> **Aim of the task**: Please filter the entries and return only the lines that include "field".
Start of Records provided
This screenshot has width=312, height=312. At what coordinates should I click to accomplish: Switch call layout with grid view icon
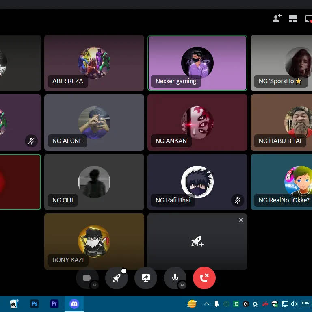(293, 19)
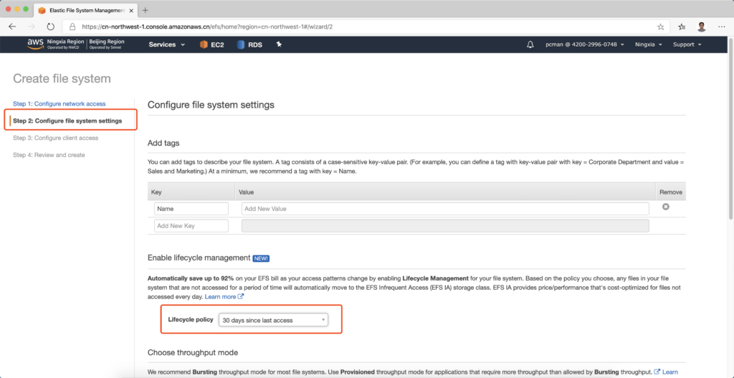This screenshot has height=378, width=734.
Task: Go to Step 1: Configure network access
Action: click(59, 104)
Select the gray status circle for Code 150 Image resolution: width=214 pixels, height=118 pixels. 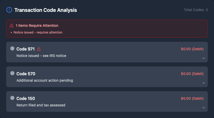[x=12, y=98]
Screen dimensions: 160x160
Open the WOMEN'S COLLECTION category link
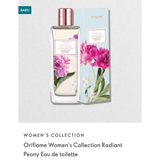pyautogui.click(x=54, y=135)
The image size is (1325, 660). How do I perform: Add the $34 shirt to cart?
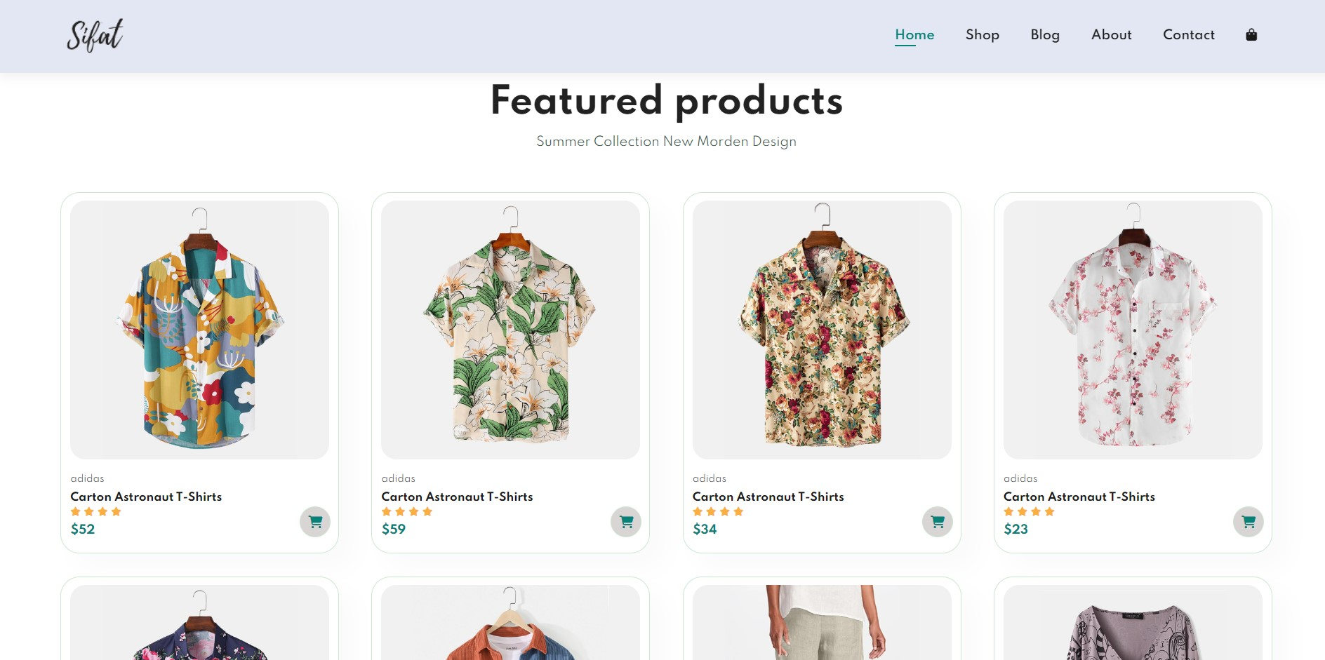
End of Records provided
Start of Records provided
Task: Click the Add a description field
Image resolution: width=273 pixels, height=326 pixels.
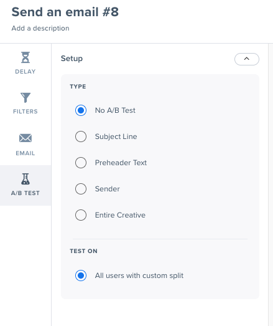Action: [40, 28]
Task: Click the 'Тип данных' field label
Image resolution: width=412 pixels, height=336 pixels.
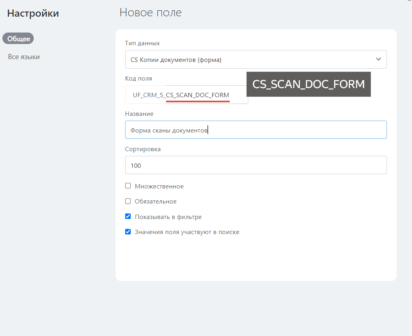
End of Records provided
> **Solved exercise**:
Task: Click the Add a description field
Task: Click the 'Тип данных' field label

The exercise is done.